Statsd HTTP Proxy with batching

At $JOB, we’re using some hosted systems that don’t allow for prometheus-style exporting of metrics, essentially requiring push-style metric collection. Because there aren’t many well maintained push-style instrumentation clients that track counters inside a system (at least, not in Node.js), we needed to reach for a classic: statsd.
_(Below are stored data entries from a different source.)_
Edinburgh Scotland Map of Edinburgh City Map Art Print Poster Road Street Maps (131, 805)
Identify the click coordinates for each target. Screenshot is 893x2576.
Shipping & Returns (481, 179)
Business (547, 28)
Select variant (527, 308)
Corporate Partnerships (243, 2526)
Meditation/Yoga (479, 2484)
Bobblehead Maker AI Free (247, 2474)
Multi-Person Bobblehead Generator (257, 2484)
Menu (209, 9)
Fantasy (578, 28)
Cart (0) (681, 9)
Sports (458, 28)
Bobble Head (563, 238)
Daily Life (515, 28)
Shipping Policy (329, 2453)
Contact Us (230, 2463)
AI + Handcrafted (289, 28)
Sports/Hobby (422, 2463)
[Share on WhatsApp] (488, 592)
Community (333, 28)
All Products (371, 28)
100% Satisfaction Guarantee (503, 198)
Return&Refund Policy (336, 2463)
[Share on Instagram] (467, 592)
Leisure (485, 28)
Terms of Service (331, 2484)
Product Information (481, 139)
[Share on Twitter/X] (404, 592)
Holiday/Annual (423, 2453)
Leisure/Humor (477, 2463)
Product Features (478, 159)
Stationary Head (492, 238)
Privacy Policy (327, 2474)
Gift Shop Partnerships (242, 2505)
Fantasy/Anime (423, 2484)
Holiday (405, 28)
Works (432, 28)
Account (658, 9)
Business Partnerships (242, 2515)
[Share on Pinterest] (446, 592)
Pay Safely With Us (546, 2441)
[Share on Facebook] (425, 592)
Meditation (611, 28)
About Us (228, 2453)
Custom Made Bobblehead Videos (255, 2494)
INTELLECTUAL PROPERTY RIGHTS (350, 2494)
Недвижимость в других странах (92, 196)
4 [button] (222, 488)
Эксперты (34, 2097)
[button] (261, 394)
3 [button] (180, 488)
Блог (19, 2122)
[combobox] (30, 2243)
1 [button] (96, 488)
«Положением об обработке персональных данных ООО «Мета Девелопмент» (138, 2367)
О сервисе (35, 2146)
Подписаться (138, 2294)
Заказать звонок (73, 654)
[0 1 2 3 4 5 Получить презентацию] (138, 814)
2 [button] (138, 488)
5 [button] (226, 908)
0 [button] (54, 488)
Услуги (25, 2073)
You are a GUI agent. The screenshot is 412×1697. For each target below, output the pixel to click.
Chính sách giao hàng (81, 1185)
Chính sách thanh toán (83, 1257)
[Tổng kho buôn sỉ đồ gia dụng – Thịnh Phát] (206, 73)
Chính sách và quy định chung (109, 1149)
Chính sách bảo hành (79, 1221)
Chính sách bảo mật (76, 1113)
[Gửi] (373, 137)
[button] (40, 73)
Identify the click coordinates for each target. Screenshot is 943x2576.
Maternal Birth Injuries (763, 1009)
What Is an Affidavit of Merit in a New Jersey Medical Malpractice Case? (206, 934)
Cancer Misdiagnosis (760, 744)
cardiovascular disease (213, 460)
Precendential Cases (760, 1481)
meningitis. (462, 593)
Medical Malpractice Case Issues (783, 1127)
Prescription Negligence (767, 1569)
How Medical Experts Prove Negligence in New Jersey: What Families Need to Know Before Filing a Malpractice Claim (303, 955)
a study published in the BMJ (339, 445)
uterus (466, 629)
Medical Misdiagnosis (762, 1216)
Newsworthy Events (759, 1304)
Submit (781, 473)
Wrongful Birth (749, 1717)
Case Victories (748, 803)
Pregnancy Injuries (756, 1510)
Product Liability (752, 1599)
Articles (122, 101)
Statsd is an effective tool that relies on UDP for client submission of data. Which complicates things for us again. Because we can’t guarantee that the two systems will be on the same network, and because we would like to encrypt traffic between systems (where possible), standard statsd won’t work. Fortunately, someone wrote an effective http -> statsd proxy in Golang. This tool gives us a secure (TLS) connection for external services to write to, and then emits aggregated stats through the standard statsd protocol on the other end. Now we can ensure UDP traffic routes within a k8s cluster (or other local network) only, assuaging some concerns about encrypting traffic. So we deplyed the proxy, configured the application to emit statsd-style metrics to an HTTP endpoint, and everything worked. End of blog post.

Well…

So while sending UDP packets from the statsd proxy to an actual statsd listener (we used telegraf, ‘cause lightweight golang services are nearly always a good choice) is well-trodden ground, we started to see some performance problems writing to the proxy itself. Obviously we maintained a connection to avoid re-negotiating TLS, but each individual metric was written as a single request.

Anyone who’s worked at large volumes of data before would immediately hear an alarm bell ringing: BATCHING!!! If we can find an easy way to write groups of metrics to the statsd proxy, we’ll drastically reduce our over-all network traffic (because of course we’re compressing our writes…) and total applciation I/O time on both sides of the pipe. So after some work, our fork of the statsd-http-proxy allows for a new /batch endpoint. Full documentation is here.

Switching to these batched writes of stats meant we no longer drop metrics from our push-only applications, which has made for much better monitoring of these systems. It’s kinda neat!